(Entries on where items appear)
------

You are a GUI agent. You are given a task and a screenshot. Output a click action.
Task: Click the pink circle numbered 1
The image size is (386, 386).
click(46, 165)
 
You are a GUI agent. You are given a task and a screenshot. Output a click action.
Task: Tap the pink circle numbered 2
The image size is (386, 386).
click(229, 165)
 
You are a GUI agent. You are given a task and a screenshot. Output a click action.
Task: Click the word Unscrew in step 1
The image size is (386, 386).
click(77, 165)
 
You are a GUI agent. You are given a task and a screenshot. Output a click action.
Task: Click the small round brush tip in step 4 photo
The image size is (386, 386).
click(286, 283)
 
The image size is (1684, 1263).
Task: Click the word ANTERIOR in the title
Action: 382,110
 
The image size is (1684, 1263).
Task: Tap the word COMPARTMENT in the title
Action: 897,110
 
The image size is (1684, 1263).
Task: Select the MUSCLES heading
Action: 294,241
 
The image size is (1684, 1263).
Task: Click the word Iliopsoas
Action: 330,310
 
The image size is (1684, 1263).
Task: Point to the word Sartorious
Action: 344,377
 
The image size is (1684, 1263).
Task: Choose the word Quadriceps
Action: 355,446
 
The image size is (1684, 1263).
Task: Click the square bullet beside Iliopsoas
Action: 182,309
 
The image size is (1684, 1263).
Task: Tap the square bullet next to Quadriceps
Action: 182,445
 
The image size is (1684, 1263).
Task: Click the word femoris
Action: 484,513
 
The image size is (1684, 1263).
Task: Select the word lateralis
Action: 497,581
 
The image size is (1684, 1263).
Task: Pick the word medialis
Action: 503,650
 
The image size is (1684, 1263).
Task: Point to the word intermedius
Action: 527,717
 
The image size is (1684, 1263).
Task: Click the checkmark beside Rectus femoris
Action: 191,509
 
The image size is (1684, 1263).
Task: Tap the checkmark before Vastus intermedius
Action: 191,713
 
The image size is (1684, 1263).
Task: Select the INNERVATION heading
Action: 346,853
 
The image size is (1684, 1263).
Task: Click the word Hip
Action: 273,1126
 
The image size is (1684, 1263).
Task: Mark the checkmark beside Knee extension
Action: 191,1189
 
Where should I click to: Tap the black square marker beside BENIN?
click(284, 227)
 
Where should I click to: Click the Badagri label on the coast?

------

■ **WHAT YOU SHOULD DO**
Extract every line above that contains the word "checkmark", with case counting in the match.

■ **SOLUTION FOR THIS EXERCISE**
Task: Click the checkmark beside Rectus femoris
Task: Tap the checkmark before Vastus intermedius
Task: Mark the checkmark beside Knee extension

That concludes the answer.